WHAT IS ASKED:
Copy out the rows again word for word, beginning with the line that contains "Switch to the RSS zdroj tab" and continuing through the end of the rows, both ends included. Leave the pictures out of your answer.

MATERIALS PROVIDED:
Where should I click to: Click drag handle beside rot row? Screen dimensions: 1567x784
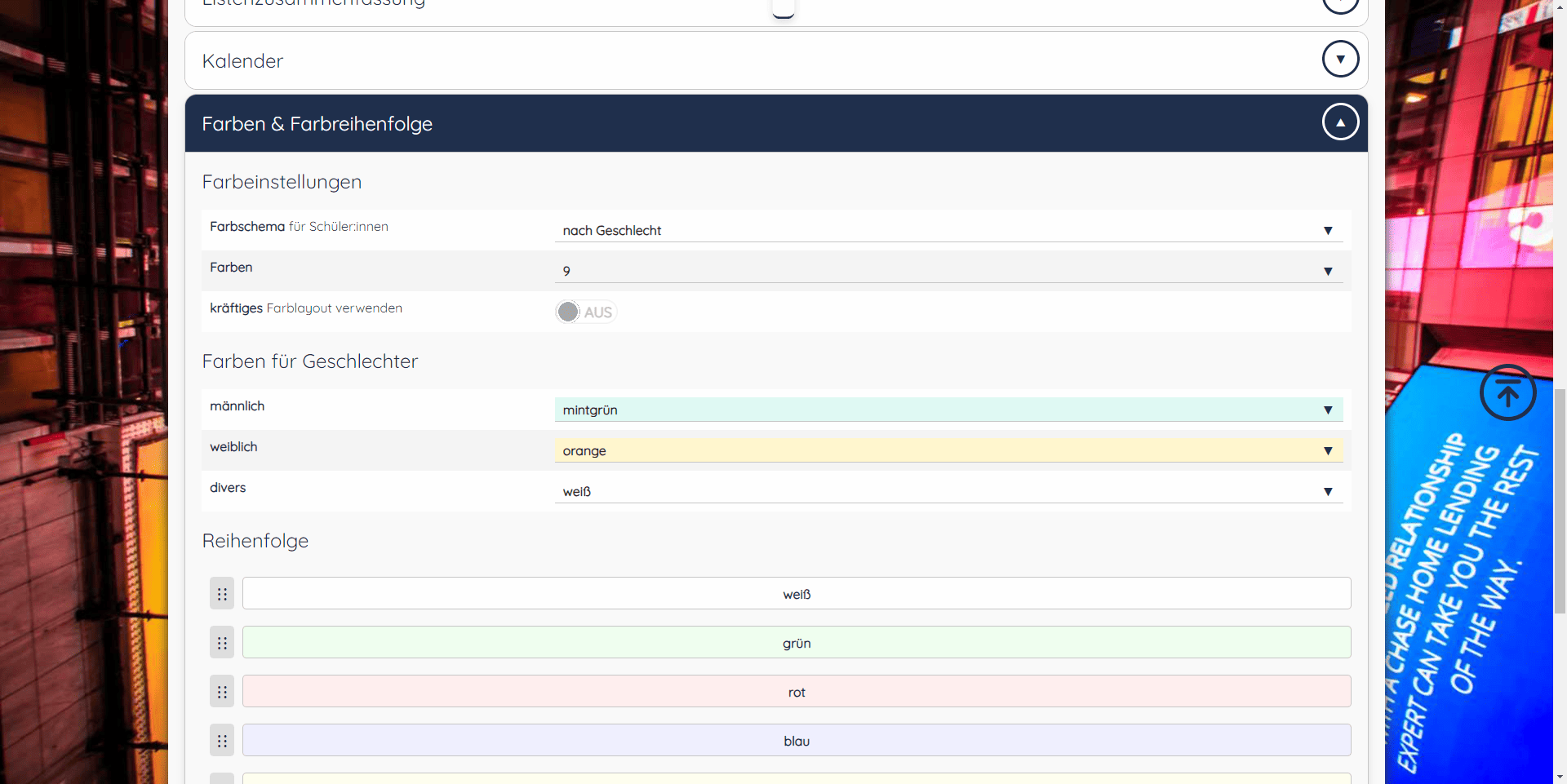coord(222,692)
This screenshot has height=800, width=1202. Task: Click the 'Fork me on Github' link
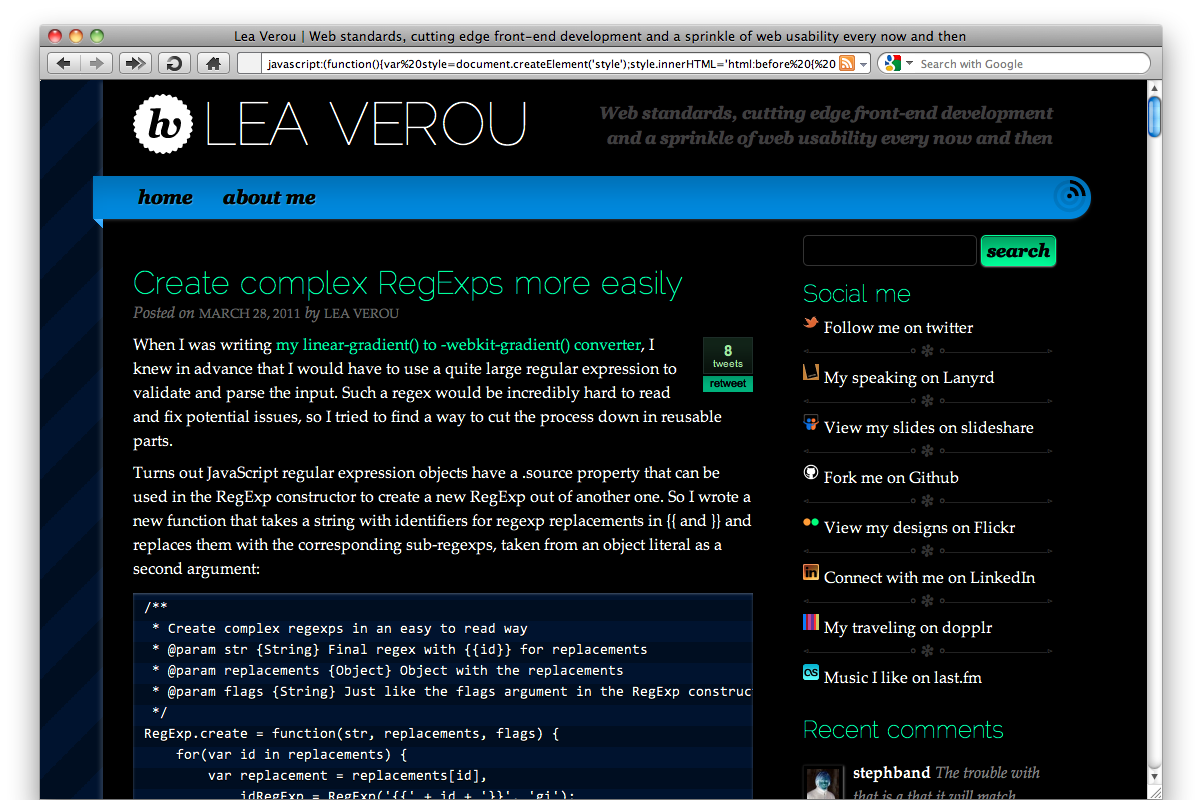(890, 477)
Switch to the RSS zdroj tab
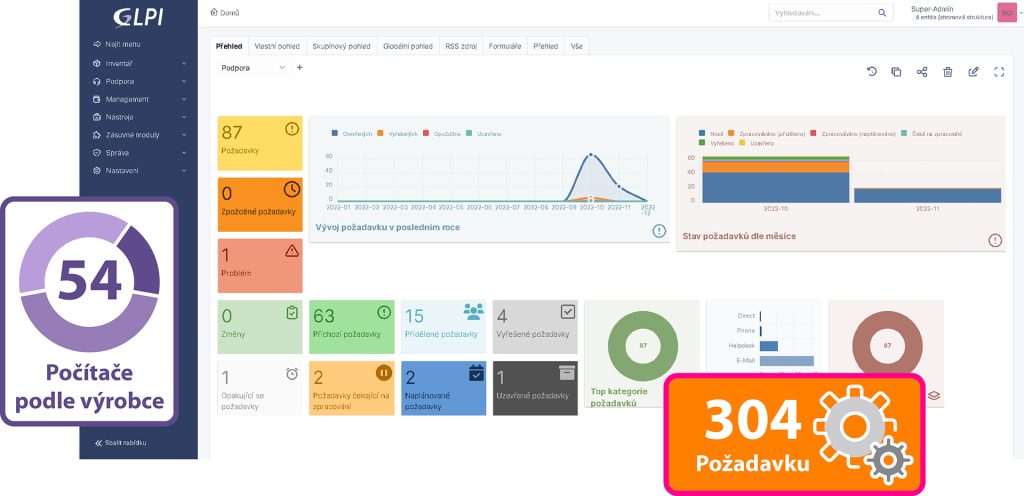 [x=461, y=46]

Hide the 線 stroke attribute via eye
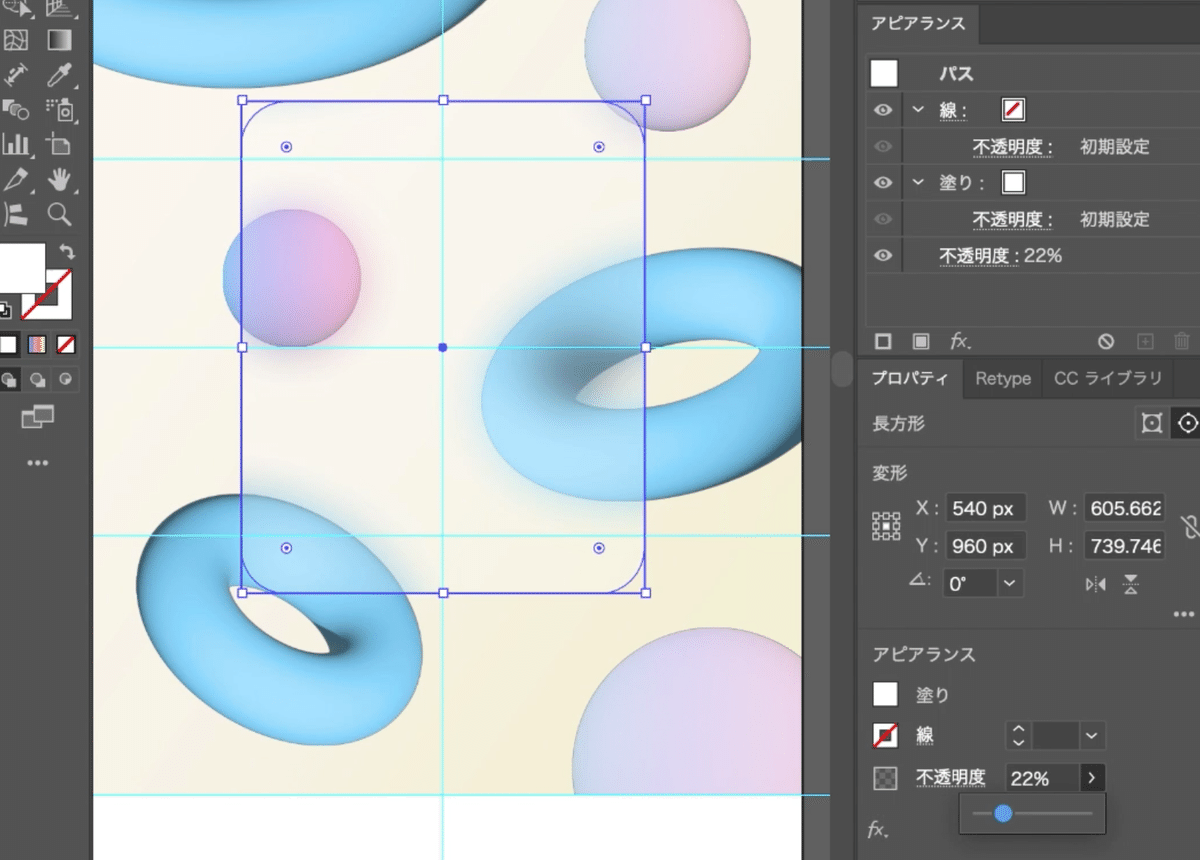882,110
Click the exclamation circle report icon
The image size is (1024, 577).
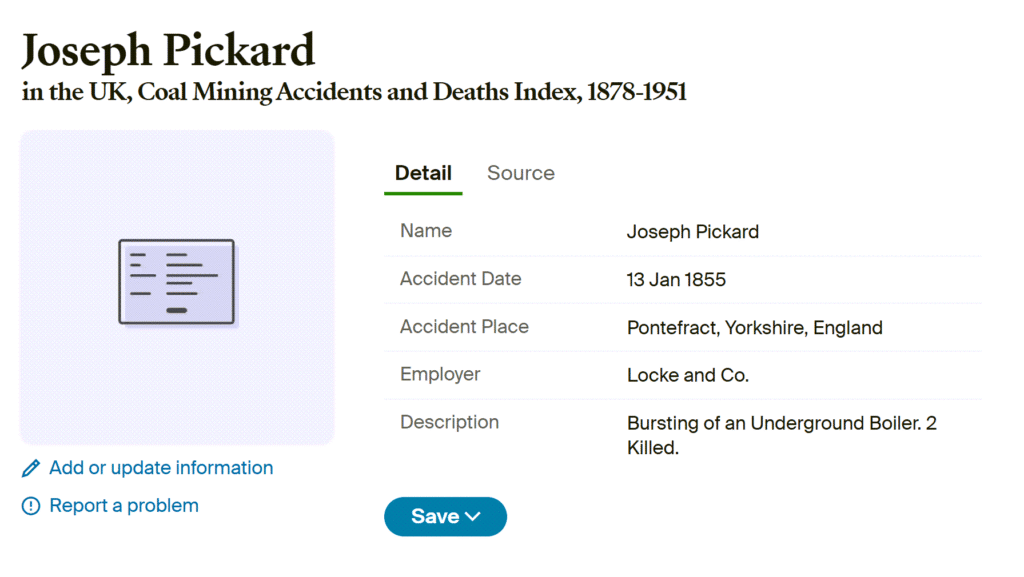click(x=31, y=506)
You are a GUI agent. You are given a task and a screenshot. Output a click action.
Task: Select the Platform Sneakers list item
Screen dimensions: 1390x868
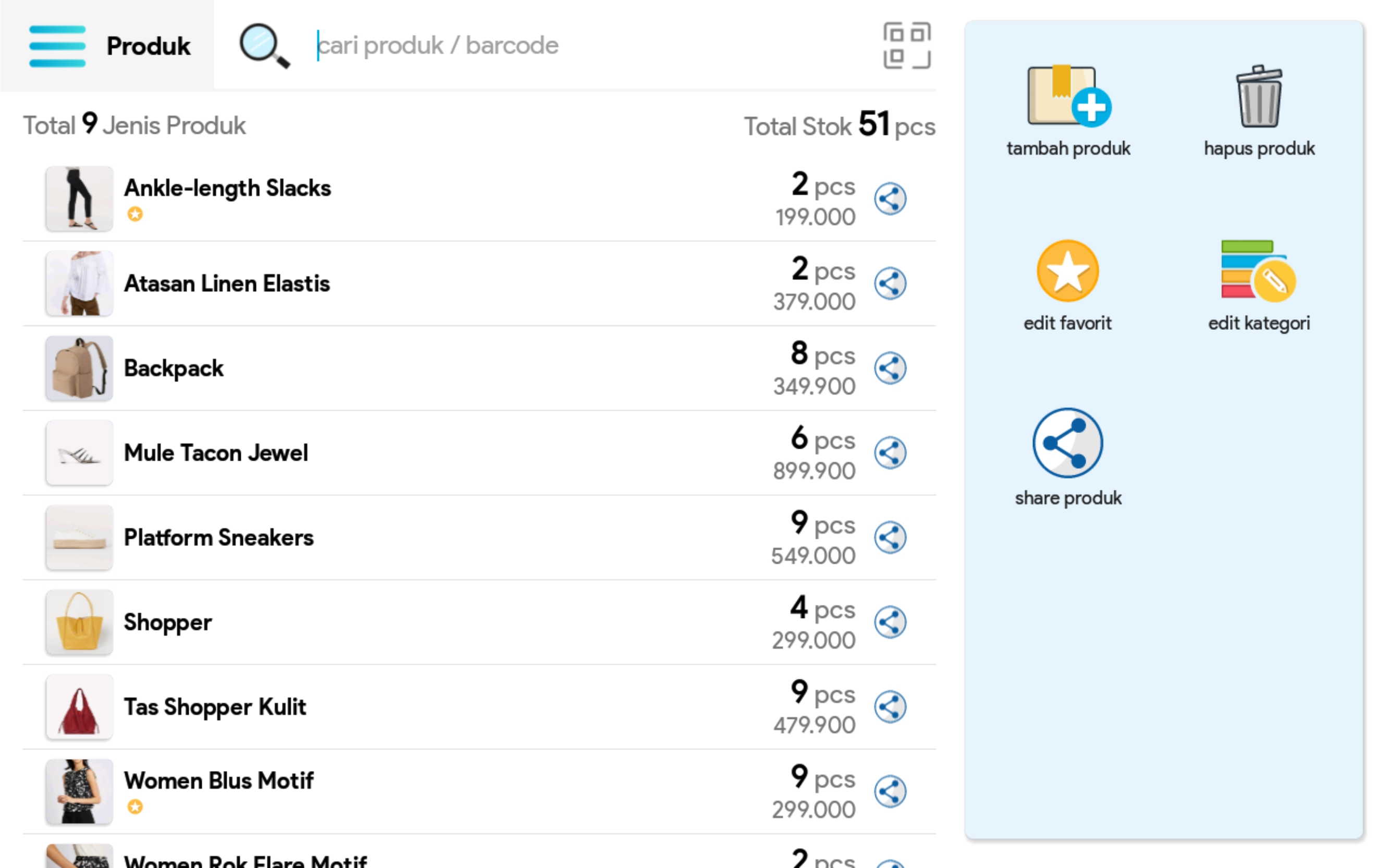(219, 537)
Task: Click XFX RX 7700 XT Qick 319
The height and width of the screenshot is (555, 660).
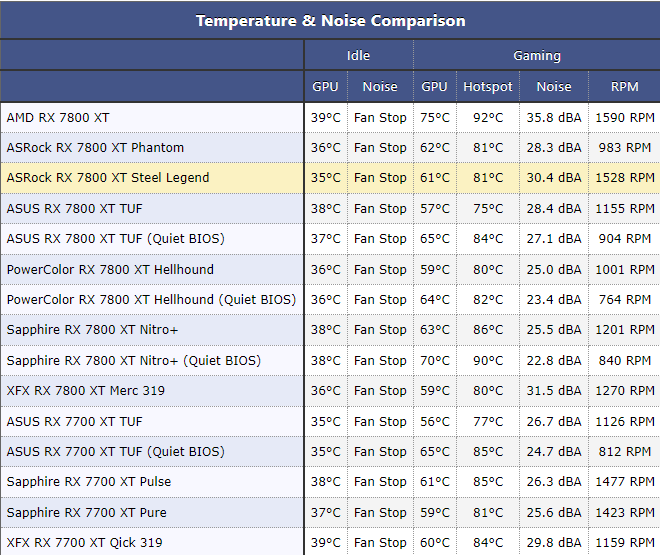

OUTPUT FOR THIS TASK:
Switch to the RSS zdroj tab
 [x=461, y=46]

Hide the 線 stroke attribute via eye
882,110
Click the exclamation circle report icon
The image size is (1024, 577).
click(x=31, y=506)
You are a GUI agent. You are given a task and a screenshot. Output a click action.
Task: Select the Platform Sneakers list item
Screen dimensions: 1390x868
(219, 537)
Task: Click XFX RX 7700 XT Qick 319
The height and width of the screenshot is (555, 660).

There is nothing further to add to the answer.